Zika virus is usually transmitted by mosquitoes, but last year a team of medical researchers confirmed that the virus could also be passed on sexually. And now the Dallas County Health and Human Services (DCHHS) suggests the same thing has caused one individual, who hadn't travelled outside the US, to become infected. The individual's partner had recently returned from Venezuela.
"A person who recently traveled to an area with Zika virus transmission returned to the United States and developed Zika-like symptoms," the US Centres for Disease Control and Prevention (CDC) told the media. "The person later tested positive for Zika, along with their sexual partner, who had not traveled to the area."
Researchers still need to confirm exactly how this new case was transmitted, but the evidence suggests that the person who travelled to Venezuela brought back the infection and then spread it to their partner via semen.
"We don't believe this was spread through mosquito bites," Anne Schuchat, principal deputy director of the CDC, told the BBC. "We do believe it was spread through a sexual contact."
Health officials are now cautioning people exposed to the virus to be extra careful.
"Now that we know Zika virus can be transmitted through sex, this increases our awareness campaign in educating the public about protecting themselves and others," said Zachary Thompson, the director of the DCHHS. "Next to abstinence, condoms are the best prevention method against any sexually-transmitted infections."
Regardless of how this case spread, this is the first time we know of that the virus has been transmitted within mainland US - all other cases were caught overseas.
For most people, Zika virus doesn't cause much worse than a week of rash, fever, and conjunctivitis.

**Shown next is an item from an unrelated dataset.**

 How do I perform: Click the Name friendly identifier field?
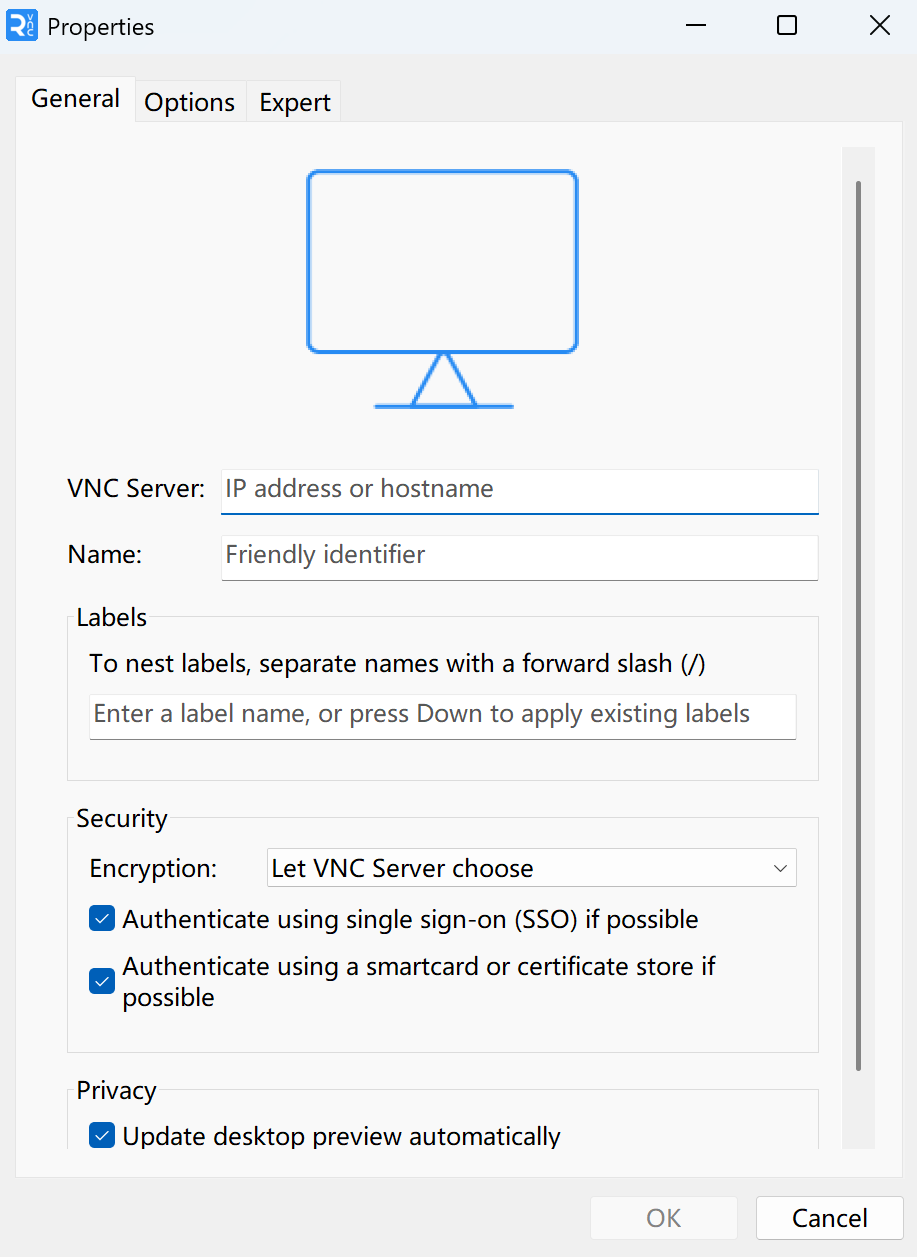tap(519, 556)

But in pregnant women, the virus has been linked to a condition called microcephaly, which causes babies to be born with abnormally small skulls and potentially severe brain damage.
To be clear, this link hasn't been confirmed, but the evidence is so strong, and the implications are so serious, the World Health Organisation upgraded the outbreak to a global public health emergency earlier this week - something it's only done on three other occasions. There is currently no vaccine and no treatment for Zika.

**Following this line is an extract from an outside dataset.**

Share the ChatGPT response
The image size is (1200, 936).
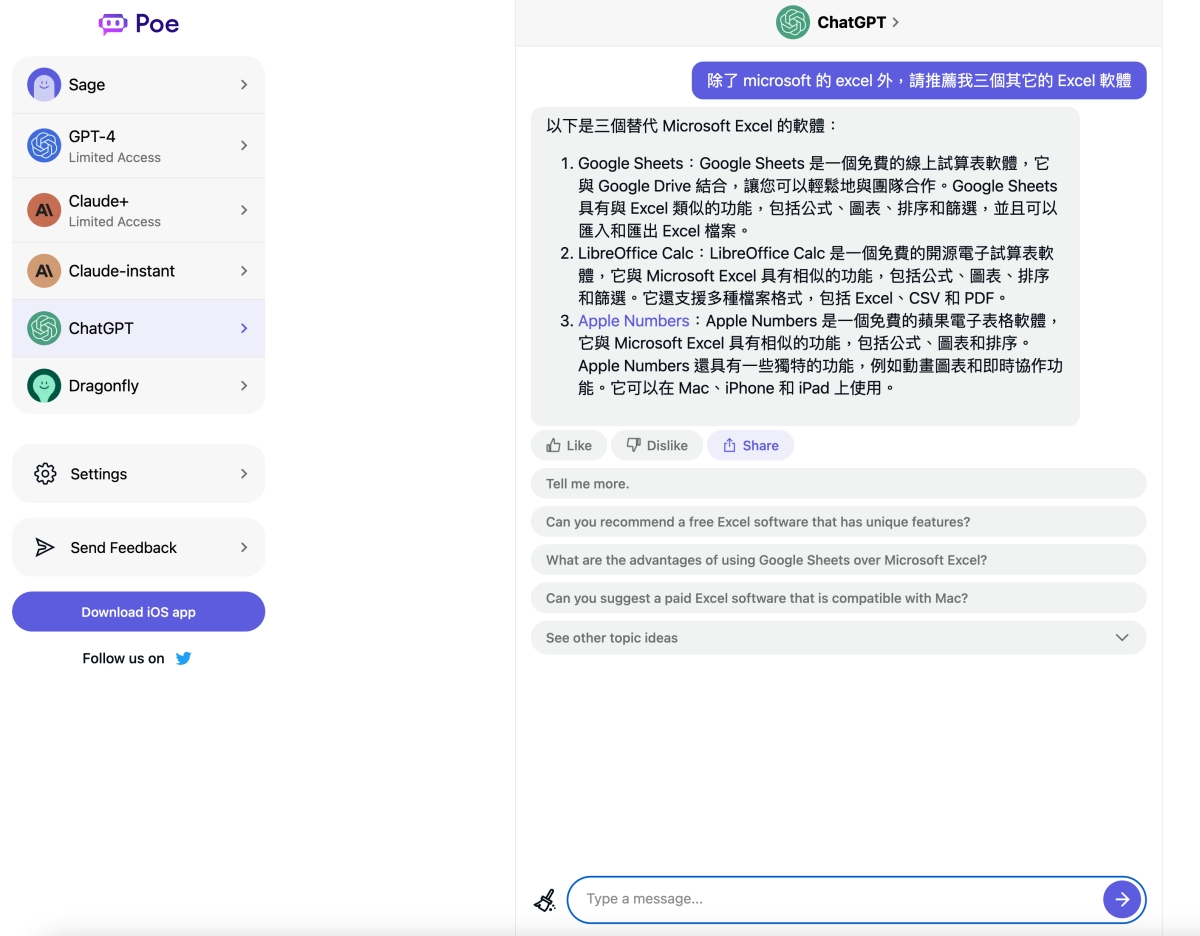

The good news in all of this is there's still no evidence of the virus being transmitted by mosquitoes in the US, or anywhere outside these 28 countries and territories. But that list is continuously being updated and added to by the CDC. Today, two cases of Zika were confirmed in Australia, in individuals who had recently returned from the Caribbean.
"Based on what we know now, the best way to avoid Zika virus infection is to prevent mosquito bites AND to avoid exposure to semen from someone who has been exposed to Zika," the CDC told The Guardian.
Expectant mothers are also being advised not to travel to regions with active Zika virus transmission, and in some of the most affected regions, such as Brazil, women are being asked to postpone planned pregnancies if possible. In the central American country of El Salvador, officials have asked females not to get pregnant until 2018.